This is not sensible in mathematics but in programming it is. What it means is that x takes on the previous value of x plus 1. If you have done a lot of math this might take a bit of getting used to, but basically the equal sign in this case could be read as becomes. So that it reads: x becomes x + 1.

Now it turns out that this type of operation is so common in practice that Python (and JavaScript) provides a shortcut operator to save some typing:

>>> x += 1
>>> print x

This means exactly the same as the previous assignment statement but is shorter. And for consistency similar shortcuts exist for the other arithmetic operators:

Shortcut Operators

Operator Example	Description
M += N	M = M + N
M -= N	M = M - N
M *= N	M = M * N
M /= N	M = M / N
M %= N	M = M % N

VBScript Integers

As I said earlier VBScript integers are limited to a lower value of MAXINT corresponding to a 16 bit value, namely about +/- 32000. If you need an integer bigger than that you can use a long integer which is the same size as a standard Python integer. There is also a byte type which is an 8 bit number with a maximum size of 255. In practice you will usually find the standard integer type sufficient.

All the usual arithmetic operators are supported.

JavaScript Numbers

It will be no surprise to discover that JavaScript too has a numeric type. It too is an object as we'll describe later and its called a Number, original eh? :-)

A JavaScript number can also be Not a Number or NaN. This is a special version of the Number object which represents invalid numbers, usually the result of some operation which is mathematically impossible. The point of NaN is that it allows us to check for certain kinds of error without actually breaking the program. JavaScript also has special number versions to represent positive and negative infinity, a rare feature in a programming language. JavaScript number objects can be either integers or real numbers, which we look at next.

Real Numbers

These include fractions. (I'm using the OED definition of fraction here. Some US correspondents tell me the US term fraction means something more specific. I simply mean any number that is not a whole number). They can represent very large numbers, much bigger than MAXINT, but with less precision. That is to say that 2 real numbers which should be identical may not seem to be when compared by the computer. This is because the computer only approximates some of the lowest details. Thus 5.0 could be represented by the computer as 4.9999999.... or 5.000000....01. These approximations are close enough for most purposes but occasionally they become important! If you get a funny result when using real numbers, bear this in mind.

Real numbers, also known as Floating Point numbers have the same operations as integers with the addition of the capability to truncate the number to an integer value.

Python, VBScript and JavaScript all support real numbers. In Python we create them by simply specifying a number with a decimal point in it, as we saw in the simple sequences topic. In VBScript and JavaScript there is no clear distinction between integers and real numbers, just use them and mostly the language will pretty much sort itself out OK.

Complex or Imaginary Numbers

If you have a scientific or mathematical background you may be wondering about complex numbers? If you haven't you may not even have heard of complex numbers, in which case you can safely jump to the next heading because you don't need them! Anyhow some programming languages, including Python, provide built in support for the complex type while others provide a library of functions which can operate on complex numbers. And before you ask, the same applies to matrices too.

In Python a complex number is represented as:

(real+imaginaryj)

Thus a simple complex number addition looks like:

>>> M = (2+4j)
>>> N = (7+6j)
>>> print M + N
(9+10j)

All of the integer operations also apply to complex numbers.

Neither VBScript nor JavaScript offer support for complex numbers.

--- Exercise brief ---
Write out the passage on numbers in programming word for word, beginning at "Complex or Imaginary" and stopping after "(real+imaginaryj)".

--- Listed records ---
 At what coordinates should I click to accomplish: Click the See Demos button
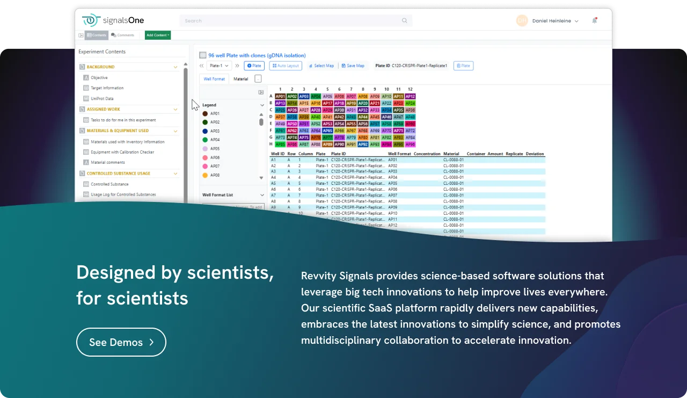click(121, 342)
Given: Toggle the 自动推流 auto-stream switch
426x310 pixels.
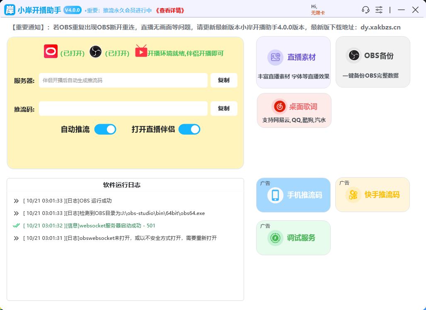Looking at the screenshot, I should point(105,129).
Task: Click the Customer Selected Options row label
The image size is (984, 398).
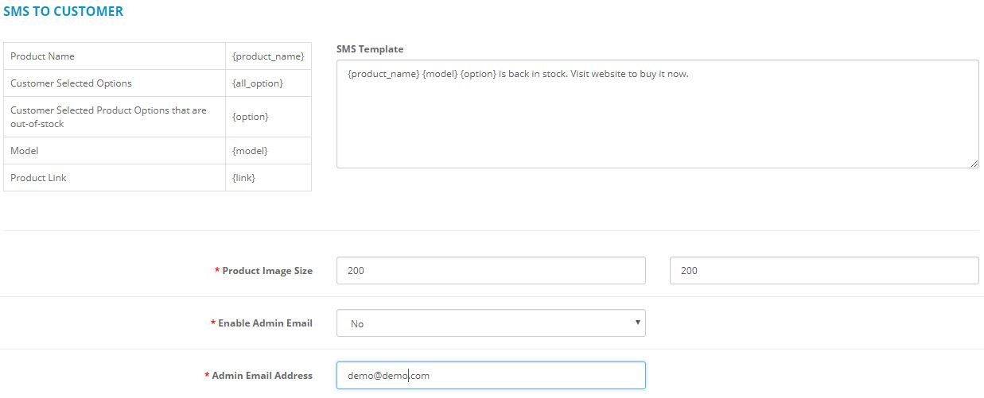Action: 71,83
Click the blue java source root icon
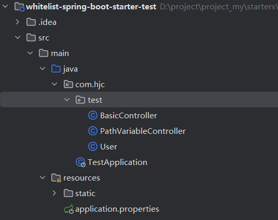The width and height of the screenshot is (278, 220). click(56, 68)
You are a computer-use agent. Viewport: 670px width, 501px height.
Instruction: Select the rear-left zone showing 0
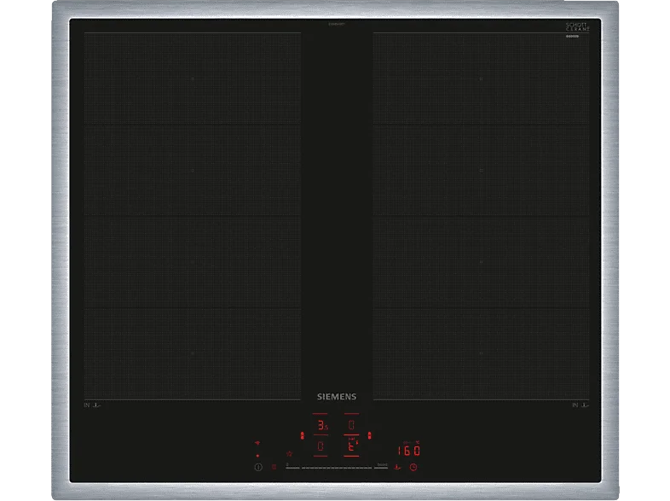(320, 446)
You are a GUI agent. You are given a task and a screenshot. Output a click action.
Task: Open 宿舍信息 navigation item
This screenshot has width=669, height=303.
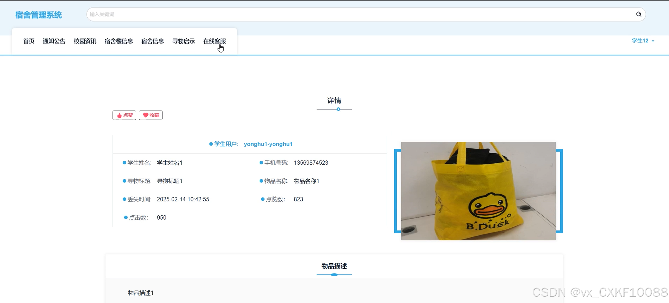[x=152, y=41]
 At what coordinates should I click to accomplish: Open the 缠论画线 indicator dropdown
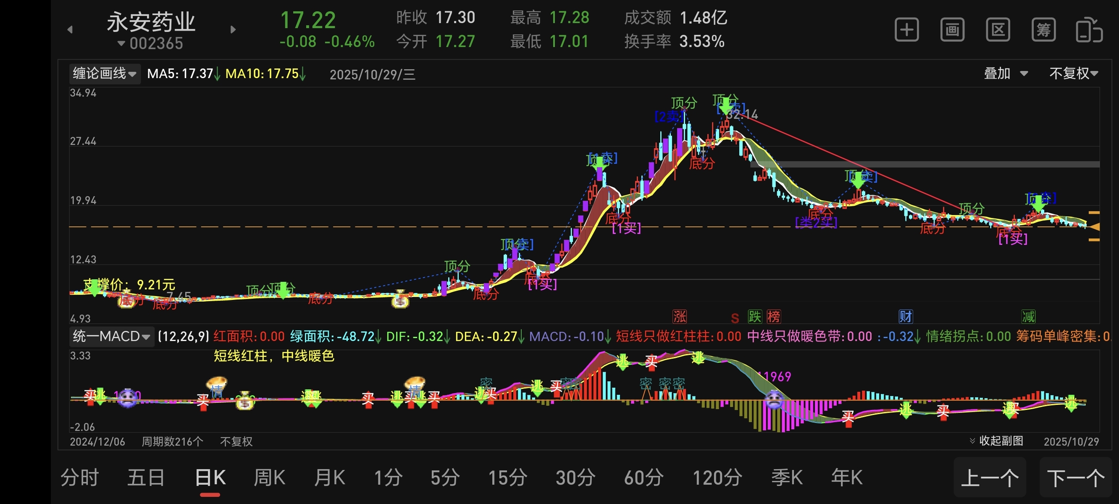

--- Finished task ---
Complex or Imaginary Numbers

If you have a scientific or mathematical background you may be wondering about complex numbers? If you haven't you may not even have heard of complex numbers, in which case you can safely jump to the next heading because you don't need them! Anyhow some programming languages, including Python, provide built in support for the complex type while others provide a library of functions which can operate on complex numbers. And before you ask, the same applies to matrices too.

In Python a complex number is represented as:

(real+imaginaryj)